— Он опешил?
— Нет, он вообще вел себя очень достойно. Нисколько не суетился. Сказал: «Ну ничего, в следующий раз…» Потом сказал, что он готовит спектакль… «…О любви старого, мудрого человека к молодой девушке» — так он сказал… И предложил мне сыграть главную роль.
— Старого, мудрого человека?
Мы опять засмеялись. И наш смех нисколько не унижал Валиеса. Если кто-то третий, кто-то, следящий за всей подлостью на земле, слышал тогда наш смех, он наверняка подтвердил бы это — потому что нам было просто и чисто радостно оттого, что Валиес нам встретился, и что он во фраке, и что он такой славный… «Старый, мудрый человек…» И вот — молодая девушка в главной роли — рядом со мной. И я.
— Ну а после этого он предложил мне выйти за него замуж, — закончила Марысенька.
Я не стал спрашивать, как это было. Я просто смотрел на Марысеньку.
— А что я могла? — словно оправдываясь, ответила она на мой вопрошающий взгляд. — Я сказала: «Константин Львович, вы очень хороший человек. Можно, я вам еще позвоню?» Он говорит: «Обязательно позвоните…» И все, я убежала. Даже лифта не стала ждать…
— Сидит там, наверное, один, — неожиданно взгрустнулось мне. — Марысь… Ну выпила бы с ним бутылочку… Жалко тебе?
— Ты что? Нет, я не могу. Не могла. Нельзя. Ты что? Он мне предложил выйти замуж, а я стала бы там есть селедку под шубой.
— Там была селедка под шубой? — заинтересованно спросил я.
Мы снова засмеялись, теребя щенков, вертевшихся у нас в ногах.
— Есть хочу, — сказала Марысенька.
— Вот надо было у Валиеса поесть, — в шутку не унимался я. — Пойдем к нему вместе? Скажешь: вот ваш старый знакомый. Он пришел извиниться. И тоже хочет сыграть в спектакле…
— «Роль молодого, глупого человека…» — смеясь, продолжила Марысенька.
— Сядем за стол, поговорим, выпьем. Обсудим будущий спектакль. Да? Что там у него было на столе? Кроме селедки…
— Не было там никакой селедки.
— Но ты же сказала…
Мы были очень голодны. Почти невесомы от голода.

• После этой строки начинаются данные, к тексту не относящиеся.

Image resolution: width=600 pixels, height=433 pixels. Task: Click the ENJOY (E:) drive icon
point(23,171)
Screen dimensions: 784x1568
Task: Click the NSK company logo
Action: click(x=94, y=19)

— Пойдем куда-нибудь? Я действительно захотела селедки. И водки с томатным соком. Это ужасно, что я хочу водки?
— Что ты. Это восхитительно.
Валиес стал звонить чуть ли не ежедневно. Иногда я брал трубку, и он, не узнавая меня и ничуть не смущаясь того, что трубку брал мужчина, звал ее к телефону, называя мою любимую по имени-отчеству. Он даже пригласил ее на свой день рождения, ему исполнилось то ли 69, то ли 71, но она не пошла. Валиес не обиделся, он звонил еще, и они иногда подолгу разговаривали. Марысенька слушала, а он ей рассказывал. «Может, он ей какие-то непристойности говорит?» — подумал я в первый раз, но Марысенька была так серьезна и такие вопросы задавала ему, что глупости, пришедшие мне в голову, отпали.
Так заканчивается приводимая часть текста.